Though YASD is based in Hatcliffe Extension, a peri-urban settlement 25km from Harare. The community lacks basic social services like education, water, health and recreational facilities which have left the youths vulnerable and short of equal opportunities to transform their lives. Speaking to Petros Chatiza , the Coordinator of the organisation he highlighted that beginning last year in 2016 the organisation has been expanding into other areas where youths have dropped out of school due to lack of availability of a formal school in the community, others due to lack a stable source of income or livelihood. The message has been to promote HIV behavior change through soccer trainings for those that are sexually active as well as providing education to the developing children.
Chatiza said “YASD uses the power of football to energize homeless and socially excluded people so that they can change their own lives. With the support of grassroots programs and social enterprises, YASD celebrates its work by participating in a global annual football tournament that unites teams of homeless and socially excluded people from various countries all around the globe”.
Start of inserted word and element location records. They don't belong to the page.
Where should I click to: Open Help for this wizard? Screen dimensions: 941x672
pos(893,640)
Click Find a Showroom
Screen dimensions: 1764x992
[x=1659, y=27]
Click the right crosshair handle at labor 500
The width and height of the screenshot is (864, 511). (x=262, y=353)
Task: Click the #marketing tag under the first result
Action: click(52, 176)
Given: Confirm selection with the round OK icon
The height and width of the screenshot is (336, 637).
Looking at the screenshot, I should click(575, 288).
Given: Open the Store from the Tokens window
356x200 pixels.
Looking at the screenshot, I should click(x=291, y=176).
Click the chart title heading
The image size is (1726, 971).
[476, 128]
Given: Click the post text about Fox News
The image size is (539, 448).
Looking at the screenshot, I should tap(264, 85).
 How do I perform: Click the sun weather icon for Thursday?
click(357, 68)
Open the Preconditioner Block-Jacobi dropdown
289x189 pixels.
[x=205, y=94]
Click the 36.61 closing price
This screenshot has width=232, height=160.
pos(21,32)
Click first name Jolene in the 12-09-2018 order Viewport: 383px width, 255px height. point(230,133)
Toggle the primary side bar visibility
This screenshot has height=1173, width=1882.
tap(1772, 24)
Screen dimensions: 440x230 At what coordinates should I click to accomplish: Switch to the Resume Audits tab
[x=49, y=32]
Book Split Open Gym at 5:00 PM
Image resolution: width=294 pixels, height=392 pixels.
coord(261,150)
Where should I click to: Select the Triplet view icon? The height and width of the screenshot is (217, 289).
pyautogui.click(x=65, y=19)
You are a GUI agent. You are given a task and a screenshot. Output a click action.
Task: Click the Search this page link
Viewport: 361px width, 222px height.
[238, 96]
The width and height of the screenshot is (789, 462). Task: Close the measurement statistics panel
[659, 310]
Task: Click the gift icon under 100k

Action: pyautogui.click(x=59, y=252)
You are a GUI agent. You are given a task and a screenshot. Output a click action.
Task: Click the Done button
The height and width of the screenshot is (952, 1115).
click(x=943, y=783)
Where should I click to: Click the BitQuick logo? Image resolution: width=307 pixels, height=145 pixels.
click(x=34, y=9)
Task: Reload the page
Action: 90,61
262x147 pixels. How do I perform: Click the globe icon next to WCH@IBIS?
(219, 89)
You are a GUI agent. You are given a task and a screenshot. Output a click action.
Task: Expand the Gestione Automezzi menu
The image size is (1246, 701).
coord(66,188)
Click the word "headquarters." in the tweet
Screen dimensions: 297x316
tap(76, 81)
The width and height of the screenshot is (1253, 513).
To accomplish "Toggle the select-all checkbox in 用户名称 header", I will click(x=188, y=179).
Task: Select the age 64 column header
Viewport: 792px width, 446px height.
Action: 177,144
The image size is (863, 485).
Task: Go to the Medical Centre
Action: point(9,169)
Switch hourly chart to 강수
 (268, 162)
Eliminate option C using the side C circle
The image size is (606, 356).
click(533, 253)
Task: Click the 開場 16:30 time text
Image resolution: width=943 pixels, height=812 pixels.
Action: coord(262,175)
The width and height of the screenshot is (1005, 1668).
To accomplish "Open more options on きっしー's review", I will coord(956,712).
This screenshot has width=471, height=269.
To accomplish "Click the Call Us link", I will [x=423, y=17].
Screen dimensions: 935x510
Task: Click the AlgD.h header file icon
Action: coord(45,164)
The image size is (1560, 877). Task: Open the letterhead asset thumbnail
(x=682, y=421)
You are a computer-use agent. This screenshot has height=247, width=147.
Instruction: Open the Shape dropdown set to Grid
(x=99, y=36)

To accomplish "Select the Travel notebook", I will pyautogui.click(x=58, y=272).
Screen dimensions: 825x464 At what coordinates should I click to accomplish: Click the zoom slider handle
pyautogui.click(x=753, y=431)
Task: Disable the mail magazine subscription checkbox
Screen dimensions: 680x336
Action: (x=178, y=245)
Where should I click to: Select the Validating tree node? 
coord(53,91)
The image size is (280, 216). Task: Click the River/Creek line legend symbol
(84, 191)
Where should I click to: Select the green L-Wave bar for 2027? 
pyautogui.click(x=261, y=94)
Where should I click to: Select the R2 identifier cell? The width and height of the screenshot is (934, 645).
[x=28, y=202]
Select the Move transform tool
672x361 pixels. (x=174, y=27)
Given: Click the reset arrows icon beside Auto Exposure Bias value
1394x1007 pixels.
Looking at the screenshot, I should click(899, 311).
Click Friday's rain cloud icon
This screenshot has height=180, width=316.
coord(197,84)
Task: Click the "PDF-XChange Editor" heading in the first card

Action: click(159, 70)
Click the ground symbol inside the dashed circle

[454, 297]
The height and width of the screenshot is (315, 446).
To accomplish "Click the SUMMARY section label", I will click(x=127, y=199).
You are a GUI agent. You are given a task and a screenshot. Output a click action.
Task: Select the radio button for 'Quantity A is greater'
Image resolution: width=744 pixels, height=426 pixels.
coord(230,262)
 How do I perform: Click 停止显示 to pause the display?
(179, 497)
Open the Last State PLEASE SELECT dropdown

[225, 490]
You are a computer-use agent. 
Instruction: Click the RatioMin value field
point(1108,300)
The 2017 selection process will see YASD working with over 20 grassroots teams with the hope of demonstrating how football has the power to change people’s lives. The teams will take part in a national selection tournament from which the final team will be drawn. The national selection tournament is focused on lighting up the hearts and minds of everyone it touches and changes people’s attitudes to less privileged-in all the cities where the tournament is held, people who are homeless and excluded report improved relations with the public.
Over the past decade participants in previous Homeless World Cup have managed to transform their lives with some managing to go back to school, others initiating self-sustaining projects and others joining professional football teams.